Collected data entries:
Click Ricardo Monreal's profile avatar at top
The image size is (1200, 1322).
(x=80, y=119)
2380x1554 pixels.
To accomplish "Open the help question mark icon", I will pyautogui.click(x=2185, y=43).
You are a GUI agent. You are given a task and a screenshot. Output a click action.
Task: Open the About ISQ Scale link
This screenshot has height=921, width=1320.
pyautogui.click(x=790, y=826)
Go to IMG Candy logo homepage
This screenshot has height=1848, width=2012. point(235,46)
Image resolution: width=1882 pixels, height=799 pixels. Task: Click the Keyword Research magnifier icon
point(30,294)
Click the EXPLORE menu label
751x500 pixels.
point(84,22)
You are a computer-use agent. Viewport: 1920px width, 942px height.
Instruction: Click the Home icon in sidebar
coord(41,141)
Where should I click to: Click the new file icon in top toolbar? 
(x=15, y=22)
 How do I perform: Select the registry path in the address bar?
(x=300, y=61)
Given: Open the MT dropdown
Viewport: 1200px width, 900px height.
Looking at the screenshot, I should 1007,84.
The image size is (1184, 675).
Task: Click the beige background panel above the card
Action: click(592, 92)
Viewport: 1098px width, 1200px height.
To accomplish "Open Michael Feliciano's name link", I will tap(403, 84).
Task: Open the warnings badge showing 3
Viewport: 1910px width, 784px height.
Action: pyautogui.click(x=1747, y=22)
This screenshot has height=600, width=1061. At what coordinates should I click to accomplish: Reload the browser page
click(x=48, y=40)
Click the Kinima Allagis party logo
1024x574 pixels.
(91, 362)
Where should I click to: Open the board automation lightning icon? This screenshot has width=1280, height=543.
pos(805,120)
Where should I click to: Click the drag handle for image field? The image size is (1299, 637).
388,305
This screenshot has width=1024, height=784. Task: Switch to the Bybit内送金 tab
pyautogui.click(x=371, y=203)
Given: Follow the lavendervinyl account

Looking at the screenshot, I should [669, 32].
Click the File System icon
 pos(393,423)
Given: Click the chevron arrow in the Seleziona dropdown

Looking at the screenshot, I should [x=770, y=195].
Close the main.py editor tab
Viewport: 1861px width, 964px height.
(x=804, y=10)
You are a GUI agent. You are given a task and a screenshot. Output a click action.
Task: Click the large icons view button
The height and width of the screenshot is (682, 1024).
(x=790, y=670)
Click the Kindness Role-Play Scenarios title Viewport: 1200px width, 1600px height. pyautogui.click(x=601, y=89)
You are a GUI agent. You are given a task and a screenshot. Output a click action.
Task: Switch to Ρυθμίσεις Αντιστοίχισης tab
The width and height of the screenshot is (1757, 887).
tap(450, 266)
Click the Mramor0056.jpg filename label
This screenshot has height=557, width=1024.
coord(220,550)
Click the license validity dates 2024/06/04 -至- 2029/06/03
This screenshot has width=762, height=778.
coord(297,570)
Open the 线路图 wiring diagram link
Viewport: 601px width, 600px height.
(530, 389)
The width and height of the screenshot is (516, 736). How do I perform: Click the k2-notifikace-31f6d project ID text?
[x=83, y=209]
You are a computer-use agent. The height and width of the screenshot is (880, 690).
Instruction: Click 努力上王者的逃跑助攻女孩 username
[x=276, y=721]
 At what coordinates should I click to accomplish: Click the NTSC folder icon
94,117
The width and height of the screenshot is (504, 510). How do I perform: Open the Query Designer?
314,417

Work instruction
In the records, which lines use the word "computer"? Report them.

Result of the exercise
You are a computer-use agent. Viewport: 1920px width, 942px height.
You are a computer-use agent. The height and width of the screenshot is (880, 690).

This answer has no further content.